The 1980s were a good time, because the book  “Retortenmütter” came out in German, and Gina Corea’s book also came out in 1985: “Die Müttermachine” – the Mother Machine. And then some wonderful German women organized the Frauen Gegen Gene- und Reproduktionstechnologie conference in Bonn. And that was really important because some of us had been in Gröning in 1984, and had had a panel there at a women’s congress called “The Death of Women?” (with a questionmark). And there were so many women at our talk, 500 or 600 women, that we said we need an international network to fight against these technologies.

And then together with this extraordinary conference, there were these huge masses saying: “These technologies are dangerous, we need to put a stop to them.”   In the same year, also in 1985, we had an emergency conference in Sweden where Maria and some other German women convinced us that we had to change our name to FINNRAGE (Feminist International Network for Resistance Against Reproductive and Genetic Engineering). We knew this was the end of grants: if you have “rage” in your title nobody will give you money. But we had to include ‘rage’,  because that was the genetic engineering part as well. It wasn’t just about reproductive technologies for women, it was also the genetic engineering.(…)

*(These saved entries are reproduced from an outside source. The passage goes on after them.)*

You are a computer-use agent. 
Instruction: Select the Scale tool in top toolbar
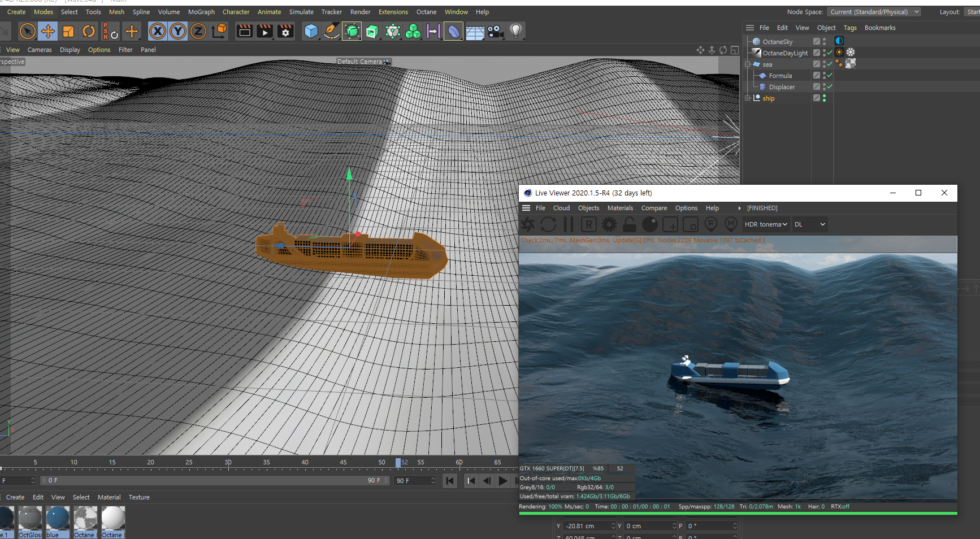pyautogui.click(x=68, y=32)
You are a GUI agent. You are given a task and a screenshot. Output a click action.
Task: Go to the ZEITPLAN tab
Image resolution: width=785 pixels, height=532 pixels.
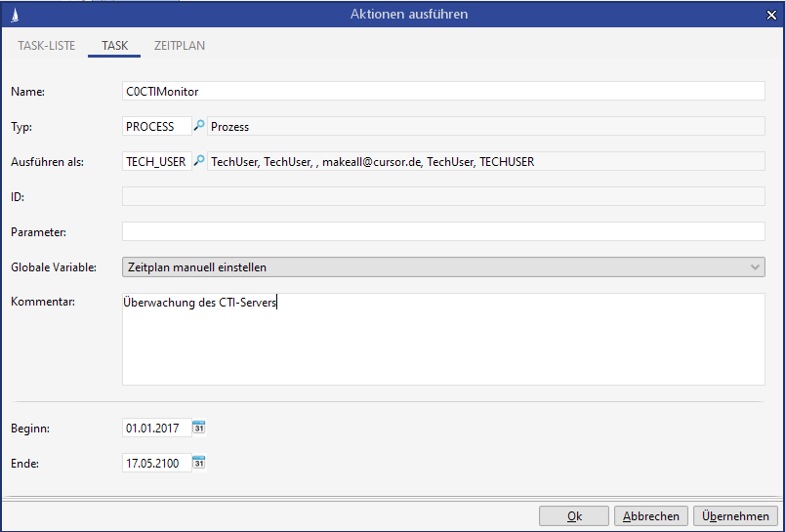point(179,46)
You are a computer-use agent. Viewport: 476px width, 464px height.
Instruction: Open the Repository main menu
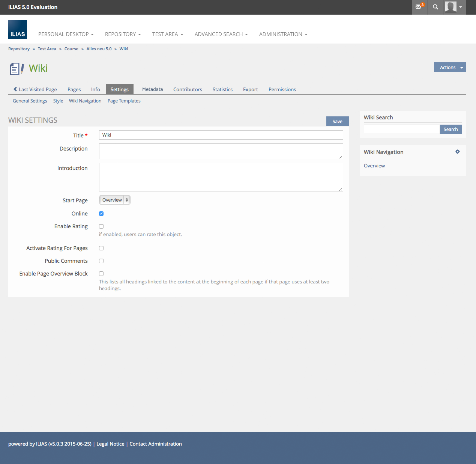pyautogui.click(x=123, y=34)
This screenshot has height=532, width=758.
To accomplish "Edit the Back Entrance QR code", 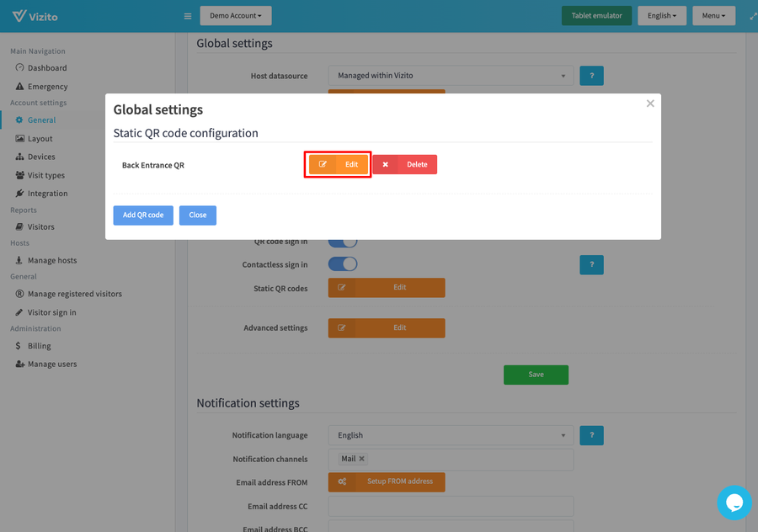I will [338, 165].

So I think FINNRAGE became very successful because we always had both sides of the coin. We had the new reproductive technology and we had the old reproductive technology. And really, what  we found was that there were a lot of common assumptions.(…)

The fallacy in both of these approaches is that as far as the new reproductive technology, that was only the disguise, the idea that if you sell it as something to do some good for people who are desperate, you can then actually industrialize the whole notion that life can be separated – a woman’s body – can be separated into eggs and wombs, and they can be used interchangeably. Hence then we had surrogacy (“Leihmutterschaft”) without any problems.

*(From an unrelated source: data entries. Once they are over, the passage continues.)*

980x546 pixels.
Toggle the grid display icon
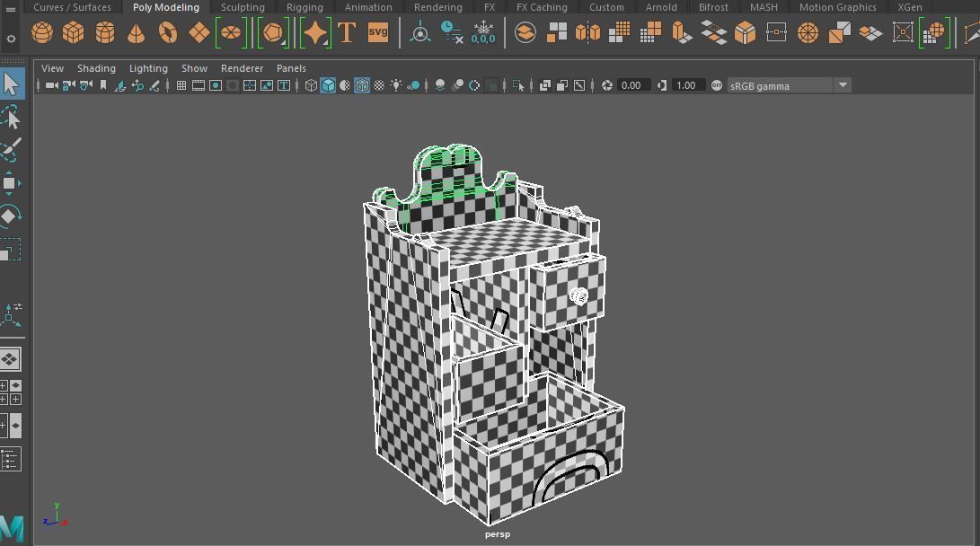(182, 85)
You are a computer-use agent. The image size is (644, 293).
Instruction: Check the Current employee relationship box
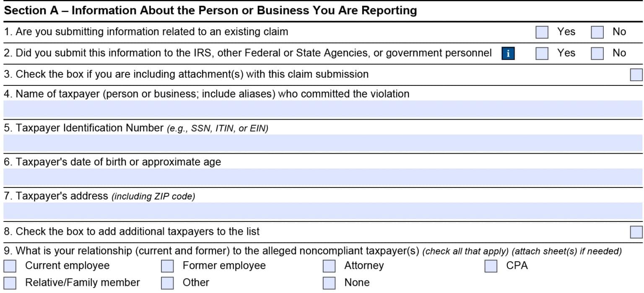10,265
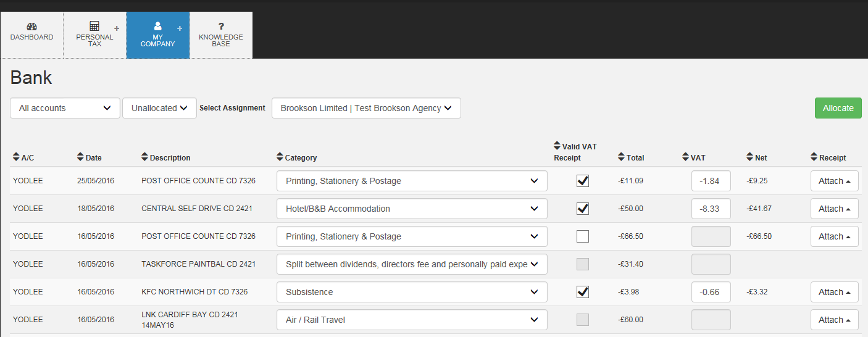This screenshot has width=868, height=337.
Task: Click the VAT field showing -8.33
Action: 711,209
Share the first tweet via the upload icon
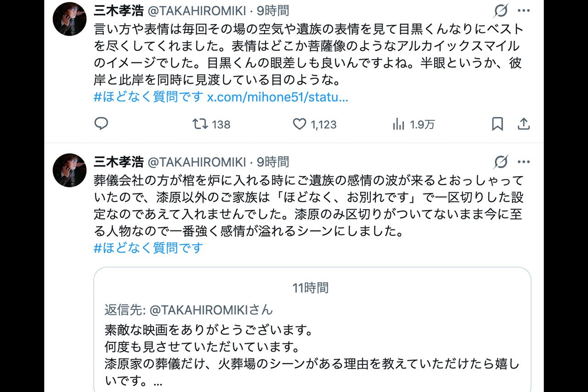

But also, most importantly, you then had access to egg cells outside a woman’s body. And you could play with the egg cells. And if it had not been for “Retortenbefruchtung” (test tube fertilization), we would never have the research we are faced with now: stem cell research and cloning. It was only possible because women let themselves be opened under the guise of “we want it”, giving the reproductive technologies access to egg cells.

We said at the beginning, that if this development continues, we would see incredible inequalities. We will see further domination of who controls which women in the world, who can give birth to what sort of children, how many, by whom, and especially where in the world are they allowed to. We have certainly seen that development going further and further, and I know in Germany you now have this discussion whether PRD, prenatal diagnosis, will be allowed. In other countries, like Australia or England, it has already come. In other words, whether actually an embryo, any embryo, can be checked for chromosomal abnormalities, and if it’s not deemed good enough, can be selected out. We always stressed from the beginning that this was really eugenics in a new guise.(…)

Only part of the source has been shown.